::: SOURCE MATERIAL

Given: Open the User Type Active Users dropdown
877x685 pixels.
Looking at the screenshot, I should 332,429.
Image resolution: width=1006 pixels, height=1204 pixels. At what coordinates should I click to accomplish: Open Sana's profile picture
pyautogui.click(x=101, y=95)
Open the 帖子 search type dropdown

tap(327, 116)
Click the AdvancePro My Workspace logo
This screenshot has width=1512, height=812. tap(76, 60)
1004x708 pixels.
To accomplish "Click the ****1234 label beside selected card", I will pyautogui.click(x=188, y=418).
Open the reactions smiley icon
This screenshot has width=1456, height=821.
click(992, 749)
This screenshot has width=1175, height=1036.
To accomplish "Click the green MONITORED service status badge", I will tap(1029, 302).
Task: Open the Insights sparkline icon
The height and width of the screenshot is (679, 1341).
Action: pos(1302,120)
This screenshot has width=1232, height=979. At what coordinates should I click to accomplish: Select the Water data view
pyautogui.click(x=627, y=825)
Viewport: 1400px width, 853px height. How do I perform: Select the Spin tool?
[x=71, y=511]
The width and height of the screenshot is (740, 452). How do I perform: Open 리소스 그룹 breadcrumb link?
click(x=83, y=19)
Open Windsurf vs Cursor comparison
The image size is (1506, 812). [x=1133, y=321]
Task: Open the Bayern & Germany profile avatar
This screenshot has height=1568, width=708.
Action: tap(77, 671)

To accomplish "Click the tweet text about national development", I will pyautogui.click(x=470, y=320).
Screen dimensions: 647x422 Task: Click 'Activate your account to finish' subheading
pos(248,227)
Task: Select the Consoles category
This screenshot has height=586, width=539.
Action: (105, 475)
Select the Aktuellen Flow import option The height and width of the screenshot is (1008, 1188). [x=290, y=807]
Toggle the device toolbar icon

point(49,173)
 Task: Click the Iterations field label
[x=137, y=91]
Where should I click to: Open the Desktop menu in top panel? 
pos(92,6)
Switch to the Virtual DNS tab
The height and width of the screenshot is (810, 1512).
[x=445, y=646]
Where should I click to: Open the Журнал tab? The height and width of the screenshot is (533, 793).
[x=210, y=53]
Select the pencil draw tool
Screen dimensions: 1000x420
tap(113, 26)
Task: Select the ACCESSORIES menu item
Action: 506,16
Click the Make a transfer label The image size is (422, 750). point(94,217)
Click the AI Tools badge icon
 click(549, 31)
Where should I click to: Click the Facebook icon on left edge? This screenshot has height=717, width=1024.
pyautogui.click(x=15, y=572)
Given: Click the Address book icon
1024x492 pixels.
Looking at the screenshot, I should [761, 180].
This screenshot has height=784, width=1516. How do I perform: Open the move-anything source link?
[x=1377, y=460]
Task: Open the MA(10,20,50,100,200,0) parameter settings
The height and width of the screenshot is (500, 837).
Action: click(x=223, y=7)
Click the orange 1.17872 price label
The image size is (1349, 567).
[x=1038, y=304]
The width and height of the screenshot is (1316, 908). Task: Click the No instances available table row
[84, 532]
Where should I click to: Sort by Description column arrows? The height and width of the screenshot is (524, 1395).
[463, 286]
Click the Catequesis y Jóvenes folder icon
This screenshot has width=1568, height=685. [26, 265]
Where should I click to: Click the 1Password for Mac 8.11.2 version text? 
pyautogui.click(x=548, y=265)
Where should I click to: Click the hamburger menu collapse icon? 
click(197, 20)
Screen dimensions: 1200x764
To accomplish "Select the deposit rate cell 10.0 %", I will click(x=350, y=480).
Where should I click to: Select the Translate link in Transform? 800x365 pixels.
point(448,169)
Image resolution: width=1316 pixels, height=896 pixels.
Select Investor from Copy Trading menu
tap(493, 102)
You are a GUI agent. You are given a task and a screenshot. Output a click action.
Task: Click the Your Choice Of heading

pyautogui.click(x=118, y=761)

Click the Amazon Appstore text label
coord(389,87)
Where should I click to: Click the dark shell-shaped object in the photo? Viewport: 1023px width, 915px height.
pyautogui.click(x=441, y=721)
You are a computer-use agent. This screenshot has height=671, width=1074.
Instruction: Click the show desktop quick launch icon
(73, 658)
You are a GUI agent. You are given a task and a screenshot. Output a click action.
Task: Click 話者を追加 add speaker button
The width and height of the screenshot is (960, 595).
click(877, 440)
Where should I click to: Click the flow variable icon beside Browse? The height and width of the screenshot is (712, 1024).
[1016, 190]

::::::

**TASK OBJECTIVE**
Go through the data above and copy all of it exactly.

**ANSWER SECTION**
Given: Open the User Type Active Users dropdown
877x685 pixels.
Looking at the screenshot, I should 332,429.
Image resolution: width=1006 pixels, height=1204 pixels. At what coordinates should I click to accomplish: Open Sana's profile picture
pyautogui.click(x=101, y=95)
Open the 帖子 search type dropdown

tap(327, 116)
Click the AdvancePro My Workspace logo
This screenshot has width=1512, height=812. tap(76, 60)
1004x708 pixels.
To accomplish "Click the ****1234 label beside selected card", I will pyautogui.click(x=188, y=418).
Open the reactions smiley icon
This screenshot has width=1456, height=821.
click(992, 749)
This screenshot has width=1175, height=1036.
To accomplish "Click the green MONITORED service status badge", I will tap(1029, 302).
Task: Open the Insights sparkline icon
The height and width of the screenshot is (679, 1341).
Action: pos(1302,120)
This screenshot has width=1232, height=979. At what coordinates should I click to accomplish: Select the Water data view
pyautogui.click(x=627, y=825)
Viewport: 1400px width, 853px height. How do I perform: Select the Spin tool?
[x=71, y=511]
The width and height of the screenshot is (740, 452). How do I perform: Open 리소스 그룹 breadcrumb link?
click(x=83, y=19)
Open Windsurf vs Cursor comparison
The image size is (1506, 812). [x=1133, y=321]
Task: Open the Bayern & Germany profile avatar
This screenshot has height=1568, width=708.
Action: tap(77, 671)

To accomplish "Click the tweet text about national development", I will pyautogui.click(x=470, y=320).
Screen dimensions: 647x422 Task: Click 'Activate your account to finish' subheading
pos(248,227)
Task: Select the Consoles category
This screenshot has height=586, width=539.
Action: (105, 475)
Select the Aktuellen Flow import option The height and width of the screenshot is (1008, 1188). [x=290, y=807]
Toggle the device toolbar icon

point(49,173)
 Task: Click the Iterations field label
[x=137, y=91]
Where should I click to: Open the Desktop menu in top panel? 
pos(92,6)
Switch to the Virtual DNS tab
The height and width of the screenshot is (810, 1512).
[x=445, y=646]
Where should I click to: Open the Журнал tab? The height and width of the screenshot is (533, 793).
[x=210, y=53]
Select the pencil draw tool
Screen dimensions: 1000x420
tap(113, 26)
Task: Select the ACCESSORIES menu item
Action: 506,16
Click the Make a transfer label The image size is (422, 750). point(94,217)
Click the AI Tools badge icon
 click(549, 31)
Where should I click to: Click the Facebook icon on left edge? This screenshot has height=717, width=1024.
pyautogui.click(x=15, y=572)
Given: Click the Address book icon
1024x492 pixels.
Looking at the screenshot, I should [761, 180].
This screenshot has height=784, width=1516. How do I perform: Open the move-anything source link?
[x=1377, y=460]
Task: Open the MA(10,20,50,100,200,0) parameter settings
The height and width of the screenshot is (500, 837).
Action: click(x=223, y=7)
Click the orange 1.17872 price label
The image size is (1349, 567).
[x=1038, y=304]
The width and height of the screenshot is (1316, 908). Task: Click the No instances available table row
[84, 532]
Where should I click to: Sort by Description column arrows? The height and width of the screenshot is (524, 1395).
[463, 286]
Click the Catequesis y Jóvenes folder icon
This screenshot has width=1568, height=685. [26, 265]
Where should I click to: Click the 1Password for Mac 8.11.2 version text? 
pyautogui.click(x=548, y=265)
Where should I click to: Click the hamburger menu collapse icon? 
click(197, 20)
Screen dimensions: 1200x764
To accomplish "Select the deposit rate cell 10.0 %", I will click(x=350, y=480).
Where should I click to: Select the Translate link in Transform? 800x365 pixels.
point(448,169)
Image resolution: width=1316 pixels, height=896 pixels.
Select Investor from Copy Trading menu
tap(493, 102)
You are a GUI agent. You are given a task and a screenshot. Output a click action.
Task: Click the Your Choice Of heading

pyautogui.click(x=118, y=761)

Click the Amazon Appstore text label
coord(389,87)
Where should I click to: Click the dark shell-shaped object in the photo? Viewport: 1023px width, 915px height.
pyautogui.click(x=441, y=721)
You are a computer-use agent. This screenshot has height=671, width=1074.
Instruction: Click the show desktop quick launch icon
(73, 658)
You are a GUI agent. You are given a task and a screenshot. Output a click action.
Task: Click 話者を追加 add speaker button
The width and height of the screenshot is (960, 595).
click(877, 440)
Where should I click to: Click the flow variable icon beside Browse? The height and width of the screenshot is (712, 1024).
[1016, 190]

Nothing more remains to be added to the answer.